◆ Article:
>>
TPA3D: Triplane Attention for Fast Text-to-3D Generation¶

Conference: ECCV 2024
arXiv: 2312.02647
Code: None
Area: 3D Vision

TL;DR¶

Proposes TPA3D, a GAN-based text-guided 3D generation framework that performs layer-wise refinement of sentence-level and word-level text features through a Triplane Attention (TPA) module, achieving fast and fine-grained text-to-3D textured mesh generation.

Background & Motivation¶

Existing text-to-3D methods primarily rely on 2D diffusion models for SDS optimization (such as DreamFusion, Magic3D), resulting in inference times of tens of minutes or even hours.
GAN-based methods utilizing vision-language models (such as TAPS3D) only use global CLIP sentence features, failing to capture fine-grained descriptions in the text.
The lack of large-scale paired text-3D data necessitates text-guided 3D generation under an unsupervised setup.
Core Problem: Existing GAN methods solely utilize global semantic features, leading to highly similar shapes and textures generated from different fine-grained text descriptions.

Method¶

Overall Architecture¶

TPA3D is built upon GET3D, consisting of two core modules: 1. Sentence-level Triplane Generator \(G\): Concatenates CLIP sentence features with random noise to generate sentence-level geometry/texture triplanes via modulated convolutions. 2. Triplane Attention Block (TPA): Performs word-level refinement on the sentence-level triplanes to generate detailed triplanes encoding both 3D spatial and word-level information.
<<
◆ Dataset entries:
>>
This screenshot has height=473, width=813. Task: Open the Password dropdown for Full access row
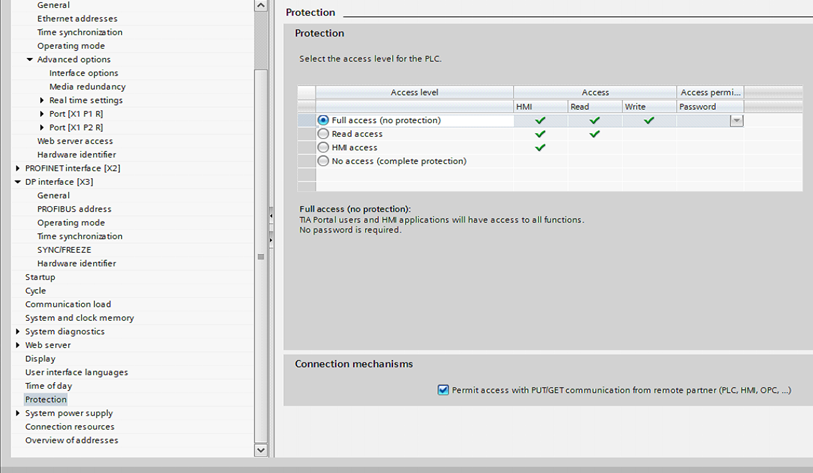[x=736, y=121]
<<
>>
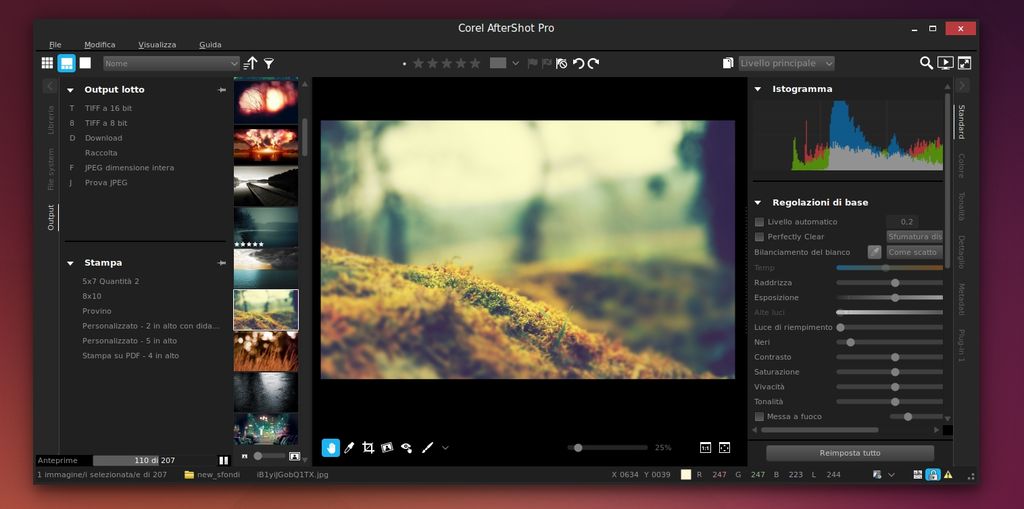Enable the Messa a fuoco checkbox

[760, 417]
<<
◆ Direction A: In the TPA3D article, which existing framework is TPA3D built upon?
◆ Direction B: Continue the TPA3D article from its last sentence, writing the next part of its description of the method.

◆ Result A: GET3D

◆ Result B:
InstructBLIP is used to automatically generate pseudo-captions for rendered images, eliminating the need for human-annotated text-3D paired data.

Key Designs¶

The TPA module comprises three attention mechanisms: - In-plane Self-Attention: Performs self-attention independently on each plane feature to maintain consistency within each plane. - Cross-plane Attention: Fuses the triplane features as key/value, and uses the feature content of each plane as query, establishing 3D spatial connectivity. - Cross-word Attention: Uses the self-refined features as query, and CLIP word features as key/value, injecting fine-grained word-level information.

Texture TPA additionally incorporates geometry triplanes (with a weight of \(\alpha=0.5\)) as input, ensuring correspondence between texture and geometry. The discriminator uses sentence features and camera poses as conditions, introducing a mismatch objective function to enhance sensitivity to mismatched text.

Loss & Training¶

Total Loss = RGB adversarial loss + Mask adversarial loss + Mismatch loss + CLIP similarity loss

The mismatch loss utilizes mismatched sentence features to construct negative samples, enhancing the discriminator's capability. The CLIP loss computes the similarity between the generated image and text to stabilize the training process.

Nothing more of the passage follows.